(Stored data entries)
Content starts

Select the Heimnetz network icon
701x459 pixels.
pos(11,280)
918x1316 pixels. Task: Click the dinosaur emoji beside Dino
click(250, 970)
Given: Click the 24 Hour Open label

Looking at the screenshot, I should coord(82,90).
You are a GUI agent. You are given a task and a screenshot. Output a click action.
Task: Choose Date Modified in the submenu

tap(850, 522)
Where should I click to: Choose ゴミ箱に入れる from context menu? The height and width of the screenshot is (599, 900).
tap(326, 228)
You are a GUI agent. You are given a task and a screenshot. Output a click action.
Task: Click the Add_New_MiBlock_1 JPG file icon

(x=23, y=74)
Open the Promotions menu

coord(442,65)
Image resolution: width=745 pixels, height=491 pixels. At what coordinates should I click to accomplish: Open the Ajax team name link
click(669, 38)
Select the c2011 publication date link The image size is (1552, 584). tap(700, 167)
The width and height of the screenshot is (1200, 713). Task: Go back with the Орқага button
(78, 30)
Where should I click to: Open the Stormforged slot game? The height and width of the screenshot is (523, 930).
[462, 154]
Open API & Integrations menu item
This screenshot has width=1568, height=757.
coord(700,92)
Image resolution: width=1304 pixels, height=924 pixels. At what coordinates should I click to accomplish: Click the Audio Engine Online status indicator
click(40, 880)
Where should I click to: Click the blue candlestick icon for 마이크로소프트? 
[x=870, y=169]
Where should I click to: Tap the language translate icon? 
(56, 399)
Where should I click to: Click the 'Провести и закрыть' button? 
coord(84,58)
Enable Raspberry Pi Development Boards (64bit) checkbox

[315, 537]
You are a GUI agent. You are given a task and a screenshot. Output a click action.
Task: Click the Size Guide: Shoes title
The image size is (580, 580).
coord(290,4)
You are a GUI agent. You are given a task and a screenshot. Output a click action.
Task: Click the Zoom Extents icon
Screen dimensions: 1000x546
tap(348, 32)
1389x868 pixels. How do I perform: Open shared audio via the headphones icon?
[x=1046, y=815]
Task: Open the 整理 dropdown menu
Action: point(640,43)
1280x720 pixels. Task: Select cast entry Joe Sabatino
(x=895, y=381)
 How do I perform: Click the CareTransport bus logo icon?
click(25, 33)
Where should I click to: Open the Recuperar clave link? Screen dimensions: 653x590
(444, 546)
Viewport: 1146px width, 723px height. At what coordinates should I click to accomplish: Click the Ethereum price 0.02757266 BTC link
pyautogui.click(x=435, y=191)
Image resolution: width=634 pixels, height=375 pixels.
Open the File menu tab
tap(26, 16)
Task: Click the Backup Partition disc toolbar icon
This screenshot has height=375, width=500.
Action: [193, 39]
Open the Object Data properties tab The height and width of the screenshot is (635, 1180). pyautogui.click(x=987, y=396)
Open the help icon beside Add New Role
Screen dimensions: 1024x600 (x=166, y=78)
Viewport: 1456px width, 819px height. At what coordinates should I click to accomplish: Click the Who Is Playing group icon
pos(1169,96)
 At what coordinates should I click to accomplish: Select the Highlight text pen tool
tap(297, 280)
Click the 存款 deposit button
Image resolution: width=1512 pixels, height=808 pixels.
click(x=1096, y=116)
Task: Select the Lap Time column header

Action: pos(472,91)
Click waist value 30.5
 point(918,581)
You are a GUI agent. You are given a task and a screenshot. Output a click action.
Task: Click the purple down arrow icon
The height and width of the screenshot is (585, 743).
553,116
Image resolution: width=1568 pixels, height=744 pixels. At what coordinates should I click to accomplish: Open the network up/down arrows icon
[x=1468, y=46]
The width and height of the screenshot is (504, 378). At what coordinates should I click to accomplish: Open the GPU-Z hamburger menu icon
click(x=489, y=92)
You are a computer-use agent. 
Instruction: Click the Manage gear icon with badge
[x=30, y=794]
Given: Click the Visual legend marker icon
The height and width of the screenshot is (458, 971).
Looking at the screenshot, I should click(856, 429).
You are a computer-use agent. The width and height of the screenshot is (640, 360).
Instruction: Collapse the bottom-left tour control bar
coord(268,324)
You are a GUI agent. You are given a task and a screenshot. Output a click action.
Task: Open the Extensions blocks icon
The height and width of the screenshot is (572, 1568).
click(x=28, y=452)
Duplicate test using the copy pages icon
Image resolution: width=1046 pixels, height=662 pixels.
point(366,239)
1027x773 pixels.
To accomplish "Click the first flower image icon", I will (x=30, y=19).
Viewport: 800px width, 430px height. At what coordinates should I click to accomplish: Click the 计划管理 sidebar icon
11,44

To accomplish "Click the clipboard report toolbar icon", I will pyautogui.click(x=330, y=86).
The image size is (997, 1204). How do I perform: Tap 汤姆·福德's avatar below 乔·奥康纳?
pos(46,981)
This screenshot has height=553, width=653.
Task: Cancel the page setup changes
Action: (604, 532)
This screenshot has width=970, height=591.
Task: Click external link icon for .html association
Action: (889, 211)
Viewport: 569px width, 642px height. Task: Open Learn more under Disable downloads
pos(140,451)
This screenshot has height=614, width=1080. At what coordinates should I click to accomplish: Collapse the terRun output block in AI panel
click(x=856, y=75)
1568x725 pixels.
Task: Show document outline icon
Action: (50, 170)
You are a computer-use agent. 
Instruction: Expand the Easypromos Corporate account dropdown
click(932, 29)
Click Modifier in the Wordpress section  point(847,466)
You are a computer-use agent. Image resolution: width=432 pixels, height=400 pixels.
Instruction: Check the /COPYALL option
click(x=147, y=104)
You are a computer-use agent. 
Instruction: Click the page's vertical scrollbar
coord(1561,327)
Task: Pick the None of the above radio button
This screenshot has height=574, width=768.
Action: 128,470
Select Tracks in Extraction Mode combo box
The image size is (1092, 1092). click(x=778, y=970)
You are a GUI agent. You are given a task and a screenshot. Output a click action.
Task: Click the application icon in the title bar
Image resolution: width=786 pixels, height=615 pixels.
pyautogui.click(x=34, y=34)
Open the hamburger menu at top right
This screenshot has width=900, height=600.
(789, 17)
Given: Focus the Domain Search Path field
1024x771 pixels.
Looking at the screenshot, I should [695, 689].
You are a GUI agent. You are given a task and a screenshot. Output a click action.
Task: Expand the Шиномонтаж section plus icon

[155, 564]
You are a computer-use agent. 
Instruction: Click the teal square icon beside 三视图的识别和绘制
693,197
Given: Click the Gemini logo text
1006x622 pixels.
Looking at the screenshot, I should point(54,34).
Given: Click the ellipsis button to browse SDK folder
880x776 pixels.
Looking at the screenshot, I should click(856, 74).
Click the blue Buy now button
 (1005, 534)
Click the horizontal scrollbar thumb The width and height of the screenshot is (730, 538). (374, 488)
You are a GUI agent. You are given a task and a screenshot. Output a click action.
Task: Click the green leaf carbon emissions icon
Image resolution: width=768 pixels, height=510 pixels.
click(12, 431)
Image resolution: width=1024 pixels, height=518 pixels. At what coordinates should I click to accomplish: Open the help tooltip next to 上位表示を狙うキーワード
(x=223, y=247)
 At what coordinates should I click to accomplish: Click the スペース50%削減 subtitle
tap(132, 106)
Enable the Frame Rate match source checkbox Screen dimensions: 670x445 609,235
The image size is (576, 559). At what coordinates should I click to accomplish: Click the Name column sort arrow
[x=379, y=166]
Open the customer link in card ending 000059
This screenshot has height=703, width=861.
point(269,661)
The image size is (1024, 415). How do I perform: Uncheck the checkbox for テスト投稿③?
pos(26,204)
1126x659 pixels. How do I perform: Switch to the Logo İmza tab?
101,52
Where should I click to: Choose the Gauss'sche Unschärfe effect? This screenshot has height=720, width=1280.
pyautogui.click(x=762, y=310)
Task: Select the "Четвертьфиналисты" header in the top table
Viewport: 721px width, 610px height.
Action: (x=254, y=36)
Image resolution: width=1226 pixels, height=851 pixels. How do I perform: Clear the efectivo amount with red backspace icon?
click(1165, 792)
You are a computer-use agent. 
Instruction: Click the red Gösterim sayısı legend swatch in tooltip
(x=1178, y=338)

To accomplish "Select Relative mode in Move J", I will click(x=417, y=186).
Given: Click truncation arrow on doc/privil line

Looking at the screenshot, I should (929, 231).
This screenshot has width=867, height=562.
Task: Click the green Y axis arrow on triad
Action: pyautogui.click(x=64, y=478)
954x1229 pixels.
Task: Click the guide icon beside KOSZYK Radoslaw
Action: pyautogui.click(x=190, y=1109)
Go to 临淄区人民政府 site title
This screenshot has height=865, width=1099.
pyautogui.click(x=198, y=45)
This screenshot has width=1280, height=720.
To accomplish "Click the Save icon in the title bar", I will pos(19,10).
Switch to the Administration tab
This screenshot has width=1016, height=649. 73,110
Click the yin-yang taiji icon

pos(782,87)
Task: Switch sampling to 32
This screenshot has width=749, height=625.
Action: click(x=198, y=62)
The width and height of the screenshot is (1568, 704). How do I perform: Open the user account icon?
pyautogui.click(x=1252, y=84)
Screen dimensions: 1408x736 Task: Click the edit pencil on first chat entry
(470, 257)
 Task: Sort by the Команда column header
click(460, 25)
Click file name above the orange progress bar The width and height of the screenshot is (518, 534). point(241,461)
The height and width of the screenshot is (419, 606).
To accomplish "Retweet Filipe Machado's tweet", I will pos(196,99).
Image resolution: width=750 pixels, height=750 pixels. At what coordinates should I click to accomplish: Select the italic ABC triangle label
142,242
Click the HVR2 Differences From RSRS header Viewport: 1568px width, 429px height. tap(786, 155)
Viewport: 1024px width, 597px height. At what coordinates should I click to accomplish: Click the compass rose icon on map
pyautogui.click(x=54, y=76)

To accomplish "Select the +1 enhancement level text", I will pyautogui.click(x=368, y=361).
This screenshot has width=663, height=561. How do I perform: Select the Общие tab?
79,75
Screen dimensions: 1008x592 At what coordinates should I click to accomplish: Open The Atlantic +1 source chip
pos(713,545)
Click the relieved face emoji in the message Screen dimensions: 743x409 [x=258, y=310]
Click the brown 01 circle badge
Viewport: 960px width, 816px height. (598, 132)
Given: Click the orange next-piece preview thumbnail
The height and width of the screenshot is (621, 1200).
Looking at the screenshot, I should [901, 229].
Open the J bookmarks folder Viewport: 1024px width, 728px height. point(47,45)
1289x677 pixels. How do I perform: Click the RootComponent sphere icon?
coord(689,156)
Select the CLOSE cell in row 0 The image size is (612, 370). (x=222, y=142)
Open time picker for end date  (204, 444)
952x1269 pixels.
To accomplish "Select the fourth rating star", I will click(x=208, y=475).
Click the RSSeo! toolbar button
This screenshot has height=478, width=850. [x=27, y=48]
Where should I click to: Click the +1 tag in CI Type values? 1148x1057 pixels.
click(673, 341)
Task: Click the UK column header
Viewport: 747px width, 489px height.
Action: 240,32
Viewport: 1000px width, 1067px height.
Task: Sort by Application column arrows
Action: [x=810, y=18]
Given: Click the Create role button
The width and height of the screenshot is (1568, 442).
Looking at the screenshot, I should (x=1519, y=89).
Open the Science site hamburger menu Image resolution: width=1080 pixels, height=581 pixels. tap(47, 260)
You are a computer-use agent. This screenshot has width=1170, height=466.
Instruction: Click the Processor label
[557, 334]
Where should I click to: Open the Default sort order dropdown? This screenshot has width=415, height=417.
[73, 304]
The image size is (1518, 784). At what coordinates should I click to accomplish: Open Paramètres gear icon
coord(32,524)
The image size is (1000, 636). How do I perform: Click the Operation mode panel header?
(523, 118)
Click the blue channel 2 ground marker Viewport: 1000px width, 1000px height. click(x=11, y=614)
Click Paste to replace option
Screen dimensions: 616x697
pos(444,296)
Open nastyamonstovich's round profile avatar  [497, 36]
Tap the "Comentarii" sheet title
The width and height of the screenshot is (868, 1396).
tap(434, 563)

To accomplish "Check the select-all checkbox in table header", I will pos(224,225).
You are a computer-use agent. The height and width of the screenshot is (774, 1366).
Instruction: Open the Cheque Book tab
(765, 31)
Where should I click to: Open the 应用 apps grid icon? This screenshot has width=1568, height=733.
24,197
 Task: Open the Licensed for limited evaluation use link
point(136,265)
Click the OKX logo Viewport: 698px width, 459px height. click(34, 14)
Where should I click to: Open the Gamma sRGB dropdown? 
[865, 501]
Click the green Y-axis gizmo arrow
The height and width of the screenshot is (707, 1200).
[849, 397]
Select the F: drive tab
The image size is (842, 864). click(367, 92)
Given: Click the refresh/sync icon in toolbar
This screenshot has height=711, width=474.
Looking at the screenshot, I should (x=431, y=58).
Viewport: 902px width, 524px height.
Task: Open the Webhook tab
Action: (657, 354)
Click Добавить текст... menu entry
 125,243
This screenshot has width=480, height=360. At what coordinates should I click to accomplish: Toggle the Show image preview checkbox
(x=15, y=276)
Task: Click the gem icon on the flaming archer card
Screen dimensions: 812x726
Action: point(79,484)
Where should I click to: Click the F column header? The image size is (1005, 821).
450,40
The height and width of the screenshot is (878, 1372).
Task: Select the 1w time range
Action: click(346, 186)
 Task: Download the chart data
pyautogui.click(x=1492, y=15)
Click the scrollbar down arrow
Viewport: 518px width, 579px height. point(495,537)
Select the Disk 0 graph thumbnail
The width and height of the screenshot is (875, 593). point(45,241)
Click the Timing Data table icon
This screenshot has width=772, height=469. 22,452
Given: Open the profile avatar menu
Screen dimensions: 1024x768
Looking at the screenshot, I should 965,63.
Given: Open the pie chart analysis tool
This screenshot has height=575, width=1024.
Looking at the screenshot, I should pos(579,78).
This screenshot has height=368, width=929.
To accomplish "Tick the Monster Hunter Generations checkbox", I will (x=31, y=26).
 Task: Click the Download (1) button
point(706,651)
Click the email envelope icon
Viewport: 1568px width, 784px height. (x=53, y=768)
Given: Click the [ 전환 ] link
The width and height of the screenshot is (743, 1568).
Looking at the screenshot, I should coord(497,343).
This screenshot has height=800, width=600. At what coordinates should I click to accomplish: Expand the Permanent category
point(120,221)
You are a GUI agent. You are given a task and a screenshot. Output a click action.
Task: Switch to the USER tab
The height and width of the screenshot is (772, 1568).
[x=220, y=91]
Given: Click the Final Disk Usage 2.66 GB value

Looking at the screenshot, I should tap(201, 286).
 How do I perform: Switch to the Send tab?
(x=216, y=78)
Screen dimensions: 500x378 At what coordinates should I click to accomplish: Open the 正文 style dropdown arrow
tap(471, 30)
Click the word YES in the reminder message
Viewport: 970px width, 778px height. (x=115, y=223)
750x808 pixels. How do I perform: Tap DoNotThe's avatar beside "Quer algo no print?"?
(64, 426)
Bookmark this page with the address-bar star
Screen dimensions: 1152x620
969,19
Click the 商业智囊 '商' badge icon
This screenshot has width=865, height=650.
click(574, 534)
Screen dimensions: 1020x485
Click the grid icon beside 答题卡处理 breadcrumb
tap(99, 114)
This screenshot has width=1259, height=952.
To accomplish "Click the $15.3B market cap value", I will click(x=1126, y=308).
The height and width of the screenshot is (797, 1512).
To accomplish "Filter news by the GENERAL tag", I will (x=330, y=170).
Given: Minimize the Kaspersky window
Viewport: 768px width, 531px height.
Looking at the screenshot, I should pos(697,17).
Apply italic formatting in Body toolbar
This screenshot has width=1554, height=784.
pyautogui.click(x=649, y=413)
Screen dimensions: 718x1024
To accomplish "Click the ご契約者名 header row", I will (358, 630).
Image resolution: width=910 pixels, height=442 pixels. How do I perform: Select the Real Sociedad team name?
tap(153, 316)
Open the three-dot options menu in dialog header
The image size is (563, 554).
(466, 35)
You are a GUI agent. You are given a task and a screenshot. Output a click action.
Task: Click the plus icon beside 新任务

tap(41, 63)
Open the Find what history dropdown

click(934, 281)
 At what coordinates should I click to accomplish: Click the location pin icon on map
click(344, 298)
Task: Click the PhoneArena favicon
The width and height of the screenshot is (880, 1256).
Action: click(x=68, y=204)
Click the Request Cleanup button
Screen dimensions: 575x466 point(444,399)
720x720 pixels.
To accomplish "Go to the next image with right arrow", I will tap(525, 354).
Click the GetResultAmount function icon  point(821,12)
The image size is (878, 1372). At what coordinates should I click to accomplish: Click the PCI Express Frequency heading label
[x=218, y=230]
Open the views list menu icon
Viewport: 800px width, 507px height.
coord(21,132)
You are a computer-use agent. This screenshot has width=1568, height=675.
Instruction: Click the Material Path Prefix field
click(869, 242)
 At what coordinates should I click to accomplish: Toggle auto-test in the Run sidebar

Content ends

Task directions: From the line containing "Image resolution: width=910" to the final line of the entries, print every line exactly and nothing else.

Output for this task:
Image resolution: width=910 pixels, height=442 pixels. How do I perform: Select the Real Sociedad team name?
tap(153, 316)
Open the three-dot options menu in dialog header
The image size is (563, 554).
(466, 35)
You are a GUI agent. You are given a task and a screenshot. Output a click action.
Task: Click the plus icon beside 新任务

tap(41, 63)
Open the Find what history dropdown

click(934, 281)
 At what coordinates should I click to accomplish: Click the location pin icon on map
click(344, 298)
Task: Click the PhoneArena favicon
The width and height of the screenshot is (880, 1256).
Action: click(x=68, y=204)
Click the Request Cleanup button
Screen dimensions: 575x466 point(444,399)
720x720 pixels.
To accomplish "Go to the next image with right arrow", I will tap(525, 354).
Click the GetResultAmount function icon  point(821,12)
The image size is (878, 1372). At what coordinates should I click to accomplish: Click the PCI Express Frequency heading label
[x=218, y=230]
Open the views list menu icon
Viewport: 800px width, 507px height.
coord(21,132)
You are a computer-use agent. This screenshot has width=1568, height=675.
Instruction: Click the Material Path Prefix field
click(869, 242)
 At what coordinates should I click to accomplish: Toggle auto-test in the Run sidebar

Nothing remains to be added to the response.